Xconomy continues its good series of articles spawned from Kevin Kinsella's comments that Big Pharma was becoming much more predatory in its behaviors within deals with biotechs. His basic point is that Big Pharma is destroying the VC investment ecosystem that really has supported the biotech industry over the years. Without that support, if Biotech VCs dry up - the capital to invest in "big projects" to attack the really tough diseases like cancers, neurodegenerative disorders, metabolic diseases, etc won't be there to take this to late stages.

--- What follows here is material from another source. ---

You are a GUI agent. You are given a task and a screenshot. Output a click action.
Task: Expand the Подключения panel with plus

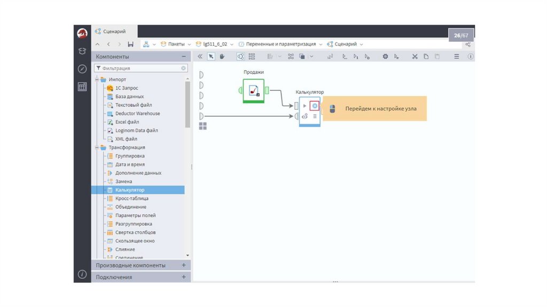(184, 277)
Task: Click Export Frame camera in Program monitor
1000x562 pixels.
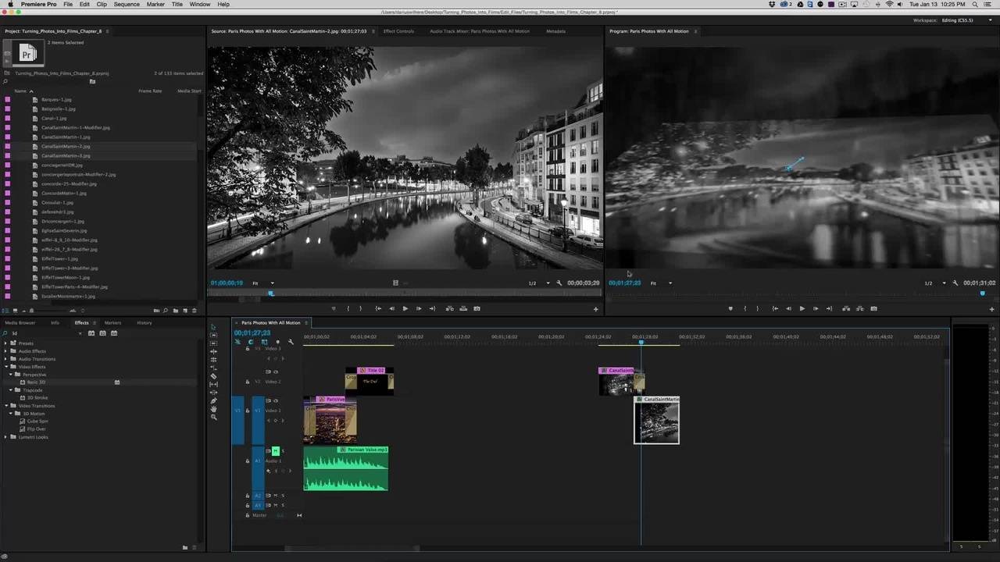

Kinsella says that Antoine Papiernik's comments that this just reflects a weak point in history where pharma is in stronger financial position than biotech's and their VC backers misses the point. His contention is that this pharma behavior is unusual and is damaging the last of the VCs playing in the area. When these VCs are gone - and they can direct their money elsewhere whenever they want - then much new biotech development will also be gone or endangered. Then where will pharma get its new highly innovative products?
If Kinsella's contentions are correct, and you look at how pharma (Sanofi's CEO today said they want to direct more investment to biotech) is actively trying to move into the biotech arena with deal making -- and if too high a percentage of these deals are bad for the biotech investors -- then one does indeed have to wonder where will the products come from?
It is possible to kill this golden goose too. Under this scenario, Big Pharma's short term gain is also its long term loss.
Posted by Bruce Lehr April 12th 2011.